Edward Goatly

Personal information
- Full name: Edward Garnett Goatly
- Born: 3 December 1882 Twickenham, Middlesex
- Died: 12 February 1958 (aged 75) Brighton, Sussex
- Batting: Right-handed
- Bowling: Left-arm orthodox spin
- Role: Batter

Domestic team information
- 1901–1914: Surrey

Career statistics
| Competition | FC |
| Matches | 126 |
| Runs scored | 4,419 |
| Batting average | 24.96 |
| 100s/50s | 3/25 |
| Top score | 147* |
| Balls bowled | 1,391 |
| Wickets | 19 |
| Bowling average | 38.57 |
| 5 wickets in innings | 0 |
| 10 wickets in match | 0 |
| Best bowling | 4/48 |
| Catches/stumpings | 23/0 |
- Source: Cricinfo, 12 March 2017

= Edward Goatly =

English cricketer

Edward Garnett Goatly (3 December 1882 – 12 February 1958) was an English cricketer who played 126 first-class matches for Surrey between 1901 and 1914. Goatly was a middle-order, right-handed batter and an occasional left-arm spin bowler.

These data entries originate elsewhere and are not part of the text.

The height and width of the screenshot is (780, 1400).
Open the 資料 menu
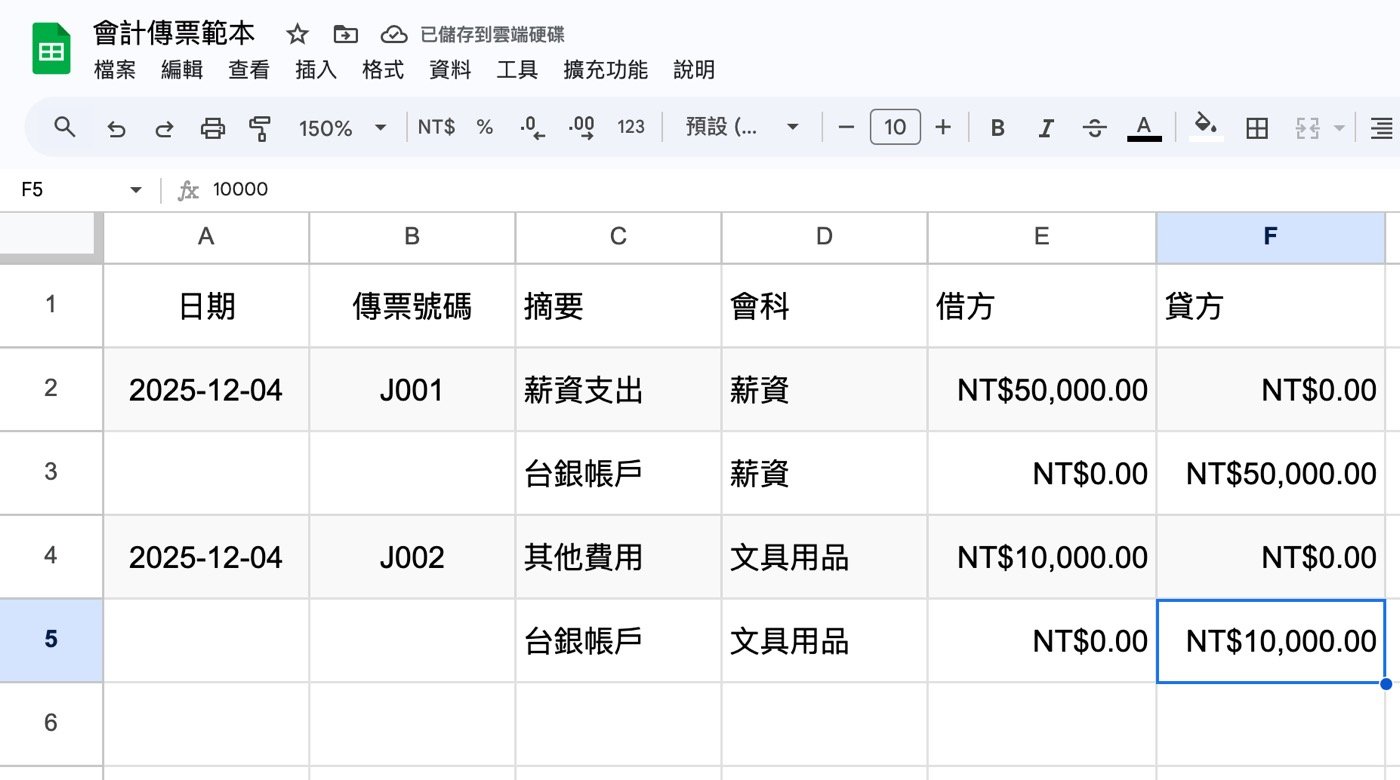click(x=450, y=70)
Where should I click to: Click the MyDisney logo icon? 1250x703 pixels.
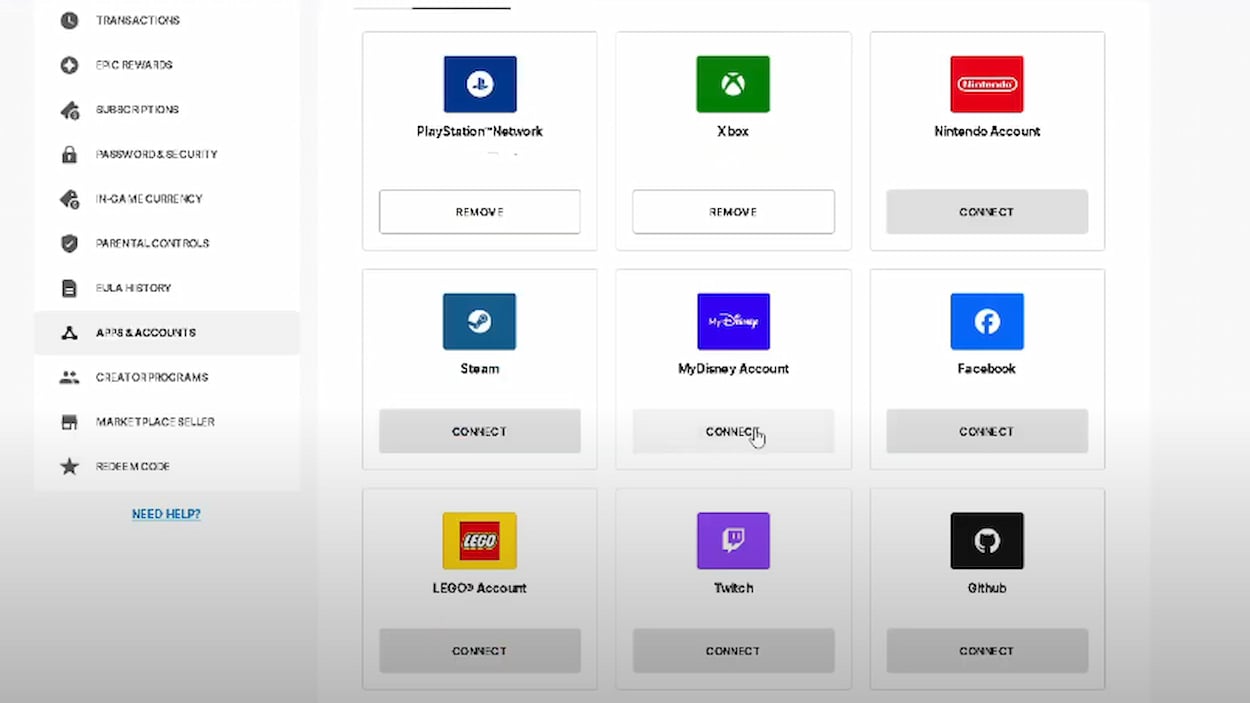(x=733, y=321)
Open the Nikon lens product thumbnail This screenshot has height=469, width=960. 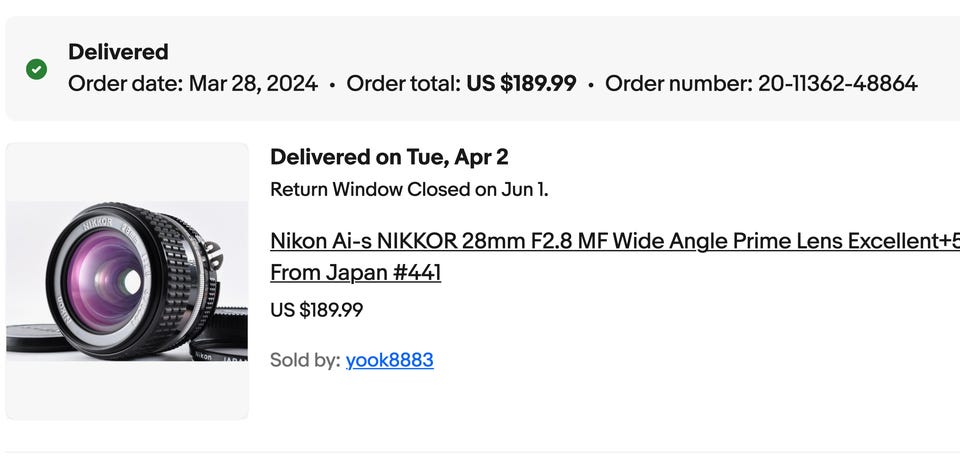pyautogui.click(x=127, y=281)
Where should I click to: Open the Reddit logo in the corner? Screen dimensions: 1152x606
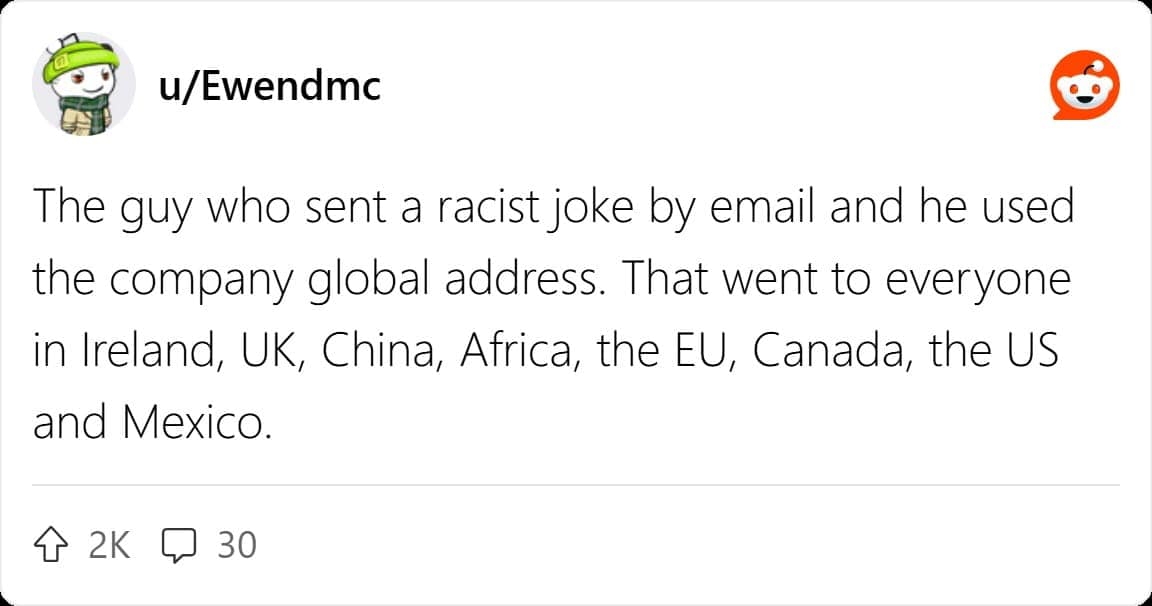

Goatly's obituary in Wisden Cricketers' Almanack explains that despite a 14-season first-class cricket career, he was only occasionally a regular in Surrey's first team: "A very sound if unattractive batsman," it stated, "he was too slow in the field to command a regular place." He played in 23 matches in the 1913 season, making 884 runs at an average of 23.26. In 22 matches in 1911, he scored 883 runs at an average of 30.44 runs per innings.